Segment Start: GIVEN DATA

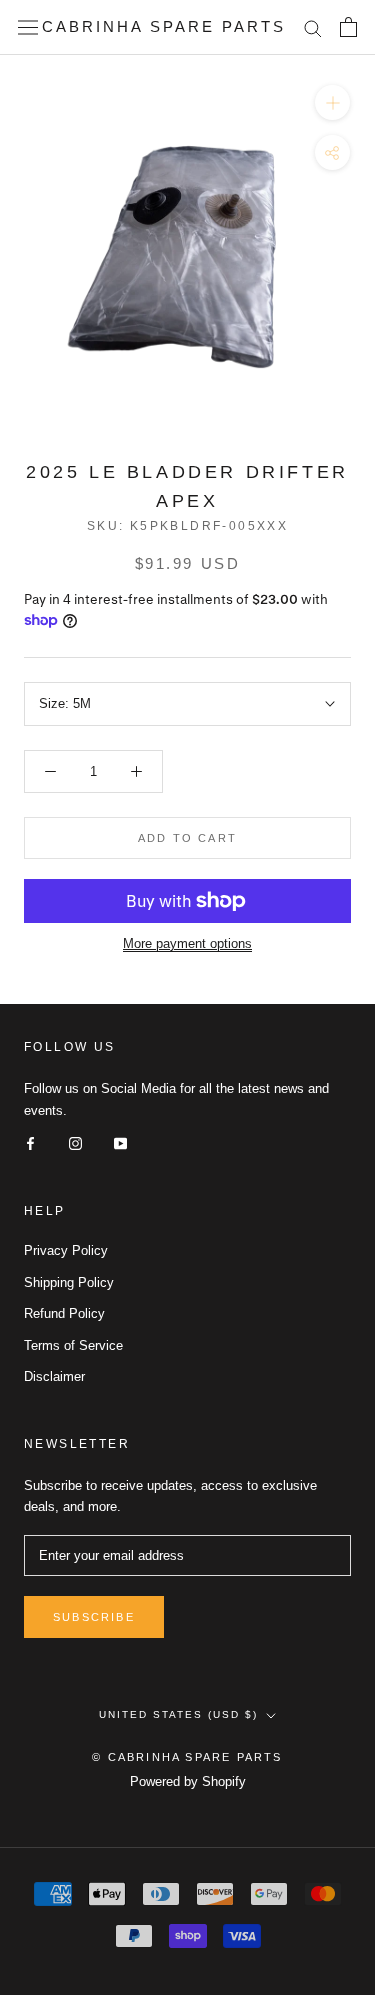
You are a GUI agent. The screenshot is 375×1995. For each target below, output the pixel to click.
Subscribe (94, 1617)
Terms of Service (73, 1345)
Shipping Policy (69, 1282)
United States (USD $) (178, 1714)
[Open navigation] (28, 27)
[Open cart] (348, 27)
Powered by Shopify (188, 1781)
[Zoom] (332, 102)
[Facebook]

Segment End: GIVEN DATA

WHAT TO WORK ON: Could you retype every line above exactly as it appears, skipping the pictures?

COMPLETED TASK:
You are a GUI agent. The screenshot is 375×1995. For each target below, output the pixel to click.
Subscribe (94, 1617)
Terms of Service (73, 1345)
Shipping Policy (69, 1282)
United States (USD $) (178, 1714)
[Open navigation] (28, 27)
[Open cart] (348, 27)
Powered by Shopify (188, 1781)
[Zoom] (332, 102)
[Facebook]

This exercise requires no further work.